Advanced Imaging Method Maps Immune Cell Connections to Predict Cancer Patients Survival

A growing tumor is influenced not only by the tumor cells themselves but also by the surrounding tissue, which alters its biology. Immune cells communicate by transferring vital signaling proteins to their surfaces, creating physical 'synapses' between cells. This movement of resources from within the cell to its surface is essential for coordinating immune responses against pathogens and cancers. To explore the interactions of immune cells within the tumor microenvironment—the area surrounding a tumor—researchers typically isolate these immune cells to analyze the genes active in each cell type. Alternatively, they may apply fluorescent tags to specific proteins and use microscopy to visualize the abundance of those proteins based on fluorescence intensity. However, neither method reveals whether the proteins are located on the cell surface at a synapse, contributing to cell-to-cell interactions. A new combination of imaging and computational techniques has now been developed to study the connections between immune cells in breast cancer and melanoma.

Researchers at The Jackson Laboratory (JAX, Bar Harbor, ME, USA) began by utilizing existing microscopy data to examine how signaling molecules cluster at immune synapses, providing a more comprehensive understanding of immune cell interactions. They went on to integrate advanced imaging methods with a novel computational technique to investigate immune cell interactions in unprecedented detail, discovering that these interactions in the context of breast cancer or melanoma can help predict immune responses and patient outcomes. Notably, the research indicated that increased interactions between two specific types of immune cells correlated with longer survival in breast cancer patients.

Image: An immune response is initiated when an antigen-presenting cell (pink) presents foreign material to a T-cell (blue) (Photo courtesy of JAX)

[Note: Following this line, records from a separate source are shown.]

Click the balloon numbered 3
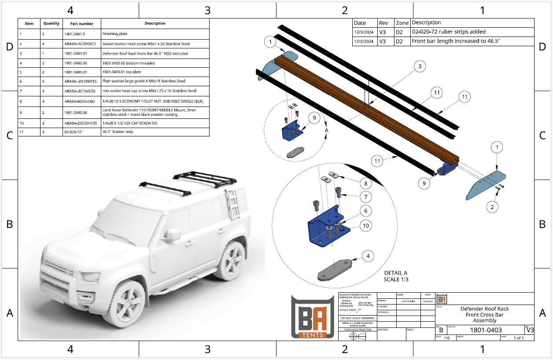tap(420, 66)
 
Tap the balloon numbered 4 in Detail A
tap(368, 255)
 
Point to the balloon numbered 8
tap(365, 183)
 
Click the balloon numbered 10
tap(365, 226)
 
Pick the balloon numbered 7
tap(365, 197)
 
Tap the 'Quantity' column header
tap(52, 24)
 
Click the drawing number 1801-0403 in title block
tap(486, 330)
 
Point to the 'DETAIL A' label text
tap(396, 273)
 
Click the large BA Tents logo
tap(313, 316)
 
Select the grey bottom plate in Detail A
tap(334, 269)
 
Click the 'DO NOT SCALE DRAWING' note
tap(358, 318)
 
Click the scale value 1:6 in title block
tap(447, 338)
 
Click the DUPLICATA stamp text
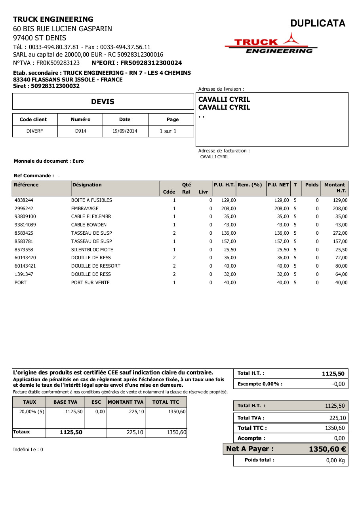318,23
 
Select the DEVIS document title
103,102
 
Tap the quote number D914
80,131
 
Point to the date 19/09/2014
125,131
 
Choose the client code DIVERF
34,131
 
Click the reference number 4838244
24,200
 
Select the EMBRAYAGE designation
85,209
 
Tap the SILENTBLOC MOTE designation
92,250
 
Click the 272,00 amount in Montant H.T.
340,233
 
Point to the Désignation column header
87,185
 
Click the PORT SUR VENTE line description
90,283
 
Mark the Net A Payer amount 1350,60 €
327,449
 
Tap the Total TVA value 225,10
337,418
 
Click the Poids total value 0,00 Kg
335,460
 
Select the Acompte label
251,438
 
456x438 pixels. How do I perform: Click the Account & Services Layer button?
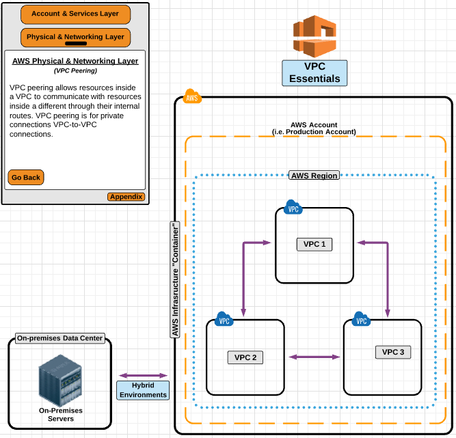(75, 14)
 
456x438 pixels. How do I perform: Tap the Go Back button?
(26, 177)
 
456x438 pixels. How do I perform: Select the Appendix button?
(126, 197)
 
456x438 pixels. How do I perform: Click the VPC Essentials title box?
(314, 73)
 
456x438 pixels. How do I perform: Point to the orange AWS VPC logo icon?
(315, 36)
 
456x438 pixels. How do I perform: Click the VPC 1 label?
(314, 245)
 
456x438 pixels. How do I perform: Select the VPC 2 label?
(245, 357)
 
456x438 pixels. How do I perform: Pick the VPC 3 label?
(393, 352)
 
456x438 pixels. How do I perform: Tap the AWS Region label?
(314, 176)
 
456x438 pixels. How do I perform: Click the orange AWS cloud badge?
(192, 98)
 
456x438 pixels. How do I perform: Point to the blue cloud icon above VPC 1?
(293, 208)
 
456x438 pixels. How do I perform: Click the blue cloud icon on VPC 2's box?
(224, 319)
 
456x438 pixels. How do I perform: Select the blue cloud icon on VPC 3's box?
(361, 319)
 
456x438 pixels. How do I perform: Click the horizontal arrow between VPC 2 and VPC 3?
(314, 357)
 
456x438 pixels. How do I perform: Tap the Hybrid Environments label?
(143, 390)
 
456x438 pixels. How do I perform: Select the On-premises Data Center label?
(60, 338)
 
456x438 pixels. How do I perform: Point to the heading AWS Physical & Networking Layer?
(75, 61)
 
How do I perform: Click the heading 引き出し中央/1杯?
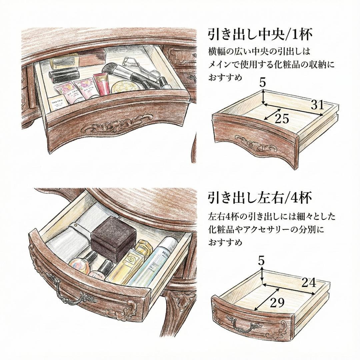(260, 34)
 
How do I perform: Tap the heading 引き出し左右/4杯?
(260, 198)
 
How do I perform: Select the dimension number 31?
(317, 105)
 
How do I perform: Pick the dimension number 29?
(277, 303)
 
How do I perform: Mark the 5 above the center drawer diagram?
(263, 83)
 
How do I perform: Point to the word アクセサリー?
(270, 230)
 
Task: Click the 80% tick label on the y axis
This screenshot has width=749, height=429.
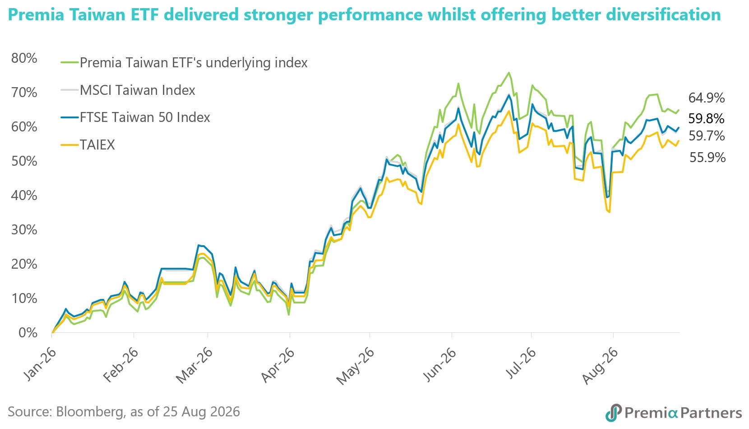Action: click(x=24, y=58)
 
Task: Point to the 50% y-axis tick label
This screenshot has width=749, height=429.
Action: click(x=24, y=161)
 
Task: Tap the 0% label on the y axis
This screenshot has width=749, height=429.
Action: click(x=28, y=333)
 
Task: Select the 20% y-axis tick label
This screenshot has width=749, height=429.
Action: click(x=24, y=264)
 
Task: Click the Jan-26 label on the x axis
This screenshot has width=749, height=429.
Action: click(x=40, y=364)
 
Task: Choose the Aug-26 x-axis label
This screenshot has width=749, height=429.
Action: click(x=600, y=365)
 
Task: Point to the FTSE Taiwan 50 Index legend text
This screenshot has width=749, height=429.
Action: click(x=145, y=117)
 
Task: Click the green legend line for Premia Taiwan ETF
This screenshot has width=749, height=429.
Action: click(x=69, y=63)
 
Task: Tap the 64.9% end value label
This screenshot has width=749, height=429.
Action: click(x=707, y=98)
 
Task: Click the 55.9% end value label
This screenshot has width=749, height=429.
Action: click(x=707, y=157)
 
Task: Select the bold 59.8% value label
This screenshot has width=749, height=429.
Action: click(x=706, y=118)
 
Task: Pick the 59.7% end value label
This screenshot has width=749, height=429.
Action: click(x=707, y=136)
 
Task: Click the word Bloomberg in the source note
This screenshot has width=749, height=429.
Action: click(x=90, y=412)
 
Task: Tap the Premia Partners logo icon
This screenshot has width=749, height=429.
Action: click(x=613, y=412)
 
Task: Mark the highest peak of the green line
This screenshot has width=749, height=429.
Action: click(x=509, y=72)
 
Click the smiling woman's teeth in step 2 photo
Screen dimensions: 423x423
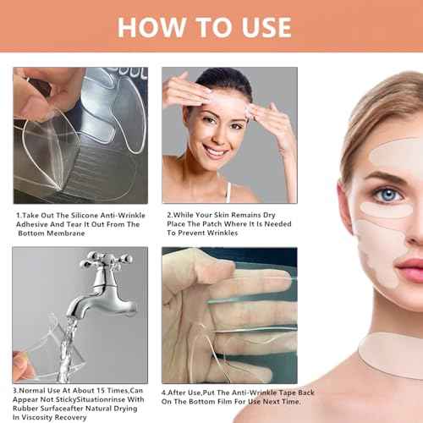[x=216, y=153]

The technique, known as Computational Immune Synapse Analysis (CISA), allows the research team to detect not only which cells within a tissue contact each other physically but also whether key molecules are concentrated at those contact points. The method analyzes immune cell images, emphasizing cell edges and potential immune synapses, and compares these to the localization of tagged molecules. By focusing on T cells, the researchers demonstrated that CISA could identify interactions between T cells and other immune cells within tumor microenvironments in human melanoma samples. Additional experiments indicated that synapses formed between T cells and macrophages—cells that engulf pathogens and tumor cells—were associated with increased T cell proliferation.

The researchers then assessed whether immune cell interactions in breast cancer samples influenced the progression of the cancer. Their findings, published in the advanced online issue of Communications Biology, revealed that stronger connections between T cells and B cells—another immune cell type—were linked to improved survival rates for patients. This insight could eventually facilitate new methods for predicting patient outcomes, selecting candidates for immune therapies, or even developing novel immunotherapies. Identifying significant patterns in cell interactions is the ultimate aim of CISA. The researchers have made this image analysis platform accessible online for other scientists and believe it could be utilized to analyze interactions between various cell types. Additionally, it is capable of processing different types of images; melanoma samples were examined using histocytometry, while breast cancer samples were analyzed using imaging mass cytometry (IMC). The team plans to extend their method to other tumor types and immune cell types to deepen their understanding of the tumor microenvironment and its effects on cancer.

“Researchers have long suspected that better characterizing this complex community, which includes immune cells, blood vessels, and signaling molecules, could shed light on how cancers grow, spread, and respond to treatment,” said Jeffrey Chuang, a professor at JAX and senior author of the new study. “This new analysis lets us quantify the locations and interactions of cells and molecules in a way that has never before been possible using imaging.”